### Provided passage
Archives for the year of: 2015

Julian Vasquez Heilig explains that he first started researching charter schools because of his encounter with KIPP Austin.

He planned to work with KIPP Austin on their problems with attrition of black male students. Then Oprah celebrated KIPP as just the right place for black students, and the collaboration and research project were dead.

Now he reviews Jim Horn’s book about KIPP from his perspective as a knowledgeable researcher. The new book is called “Work Hard, Be Hard: Journeys Through “No Excuses” Teaching.”

KIPP is the most celebrated charter chain in the nation. It has received hundreds of millions of dollars in gifts and grants from foundations, individuals, and government.

Horn and his collaborators write about the perspectives of some 30 disillusioned former KIPP teachers.

Heilig writes that screaming at students is common practice in KIPP charter schools:


Why does KIPP encourage and/or allow these practices? Horn writes, school leaders relayed that “because of cultural differences, black students are accustomed to being screamed at…because that’s how their parents speak to them.” A KIPP teacher characterized the worst offender at her school as a “screamer, swearer and humiliator…..”

 

KIPP might also argue that they are the beneficiaries of widespread support in communities across the nation. It is very clear that KIPP benefits from powerful influential and wealthy supporters in government, the media, and foundations. Their no excuses approach to educating poor children has resonated with the elites in society and they have showered the corporate charter chain with resources for decades. So it may be surprising to some to read the counternarrative from KIPP teachers that is quite different than what you typically read in the newspapers, see in documentaries like Waiting for Superman, and generally experience in the public discourse. I proffer that the KIPP teachers’ counternarratives in Journeys should be required reading for all of KIPPs influential supporters. Why? Mutua (2008) explained the importance of counternarratives in society:

In their broadest formulation, counternarratives are stories/narratives that splinter widely accepted truths about people, cultures, and institutions as well as the value of those institutions and the knowledge produced by and within those cultural institutions. The term counternarrative itself clearly highlights its essence in expressing skepticism of narratives that claim the authority of knowledge of human experience or narratives that make grand claims about what is to be taken as truth.

So what is the counternarrative that the current and former KIPP teachers? There is a saying that I often heard in Austin that if you visit a KIPP school you would become KIPPnotized— essentially very impressed by their approach. One of the KIPP teachers spoke to being initially impressed during her recruitment and then later discovering that KIPP was “hell.”

[A former teacher wrote:] There was so much about it that was so good and promising in the beginning, and I got hooked into that from the minute I saw the news piece on them… but the dirty little secrets are what you don’t know until you are in their trenches.

### Given data

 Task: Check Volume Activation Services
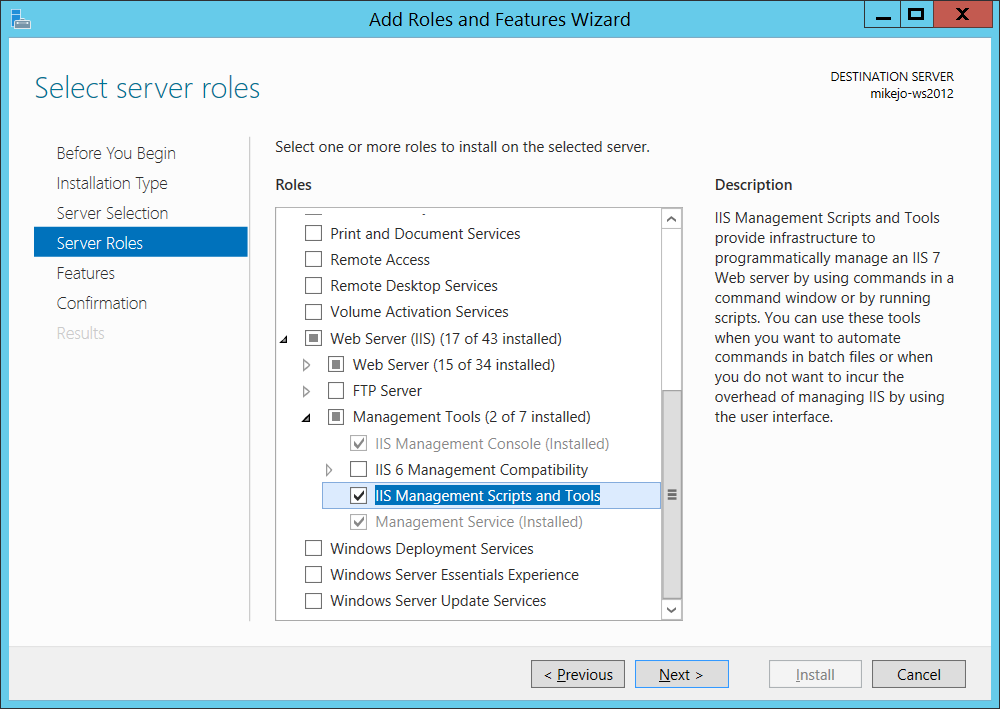[x=314, y=311]
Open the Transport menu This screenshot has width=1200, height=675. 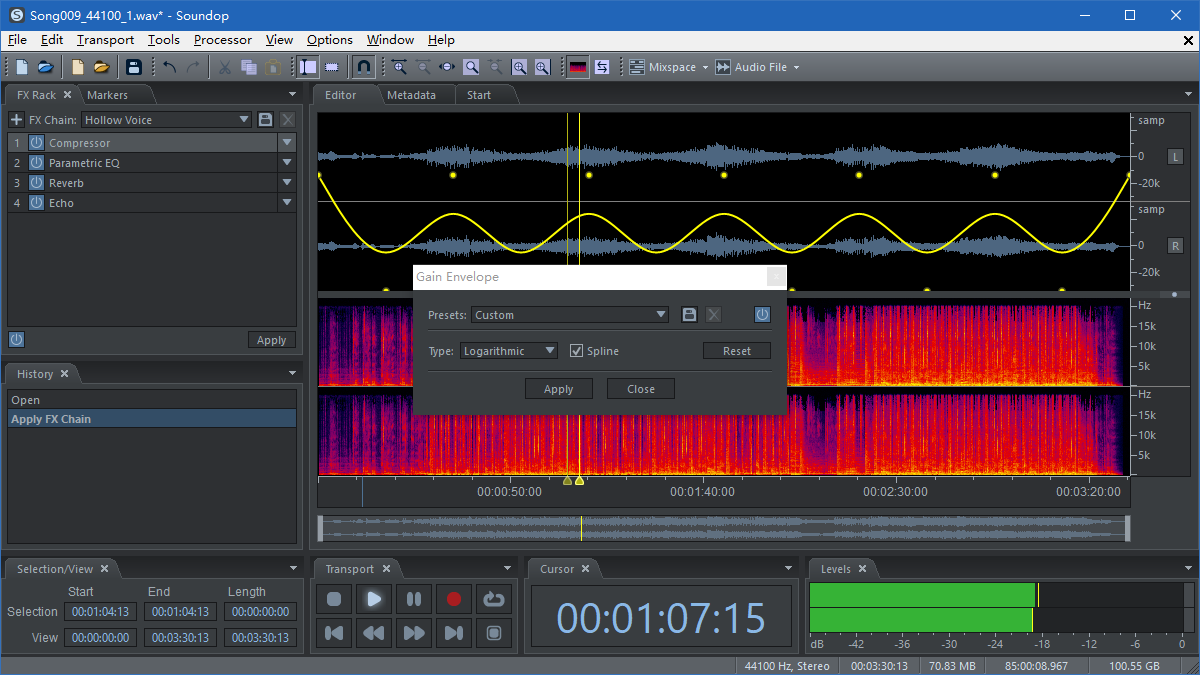coord(104,40)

### Short task
Update the passage on KIPP from the words "Archives for the" through "with KIPP Austin.", replacing "charter schools" with "charter networks" everywhere it occurs.

### Written solution
Archives for the year of: 2015

Julian Vasquez Heilig explains that he first started researching charter networks because of his encounter with KIPP Austin.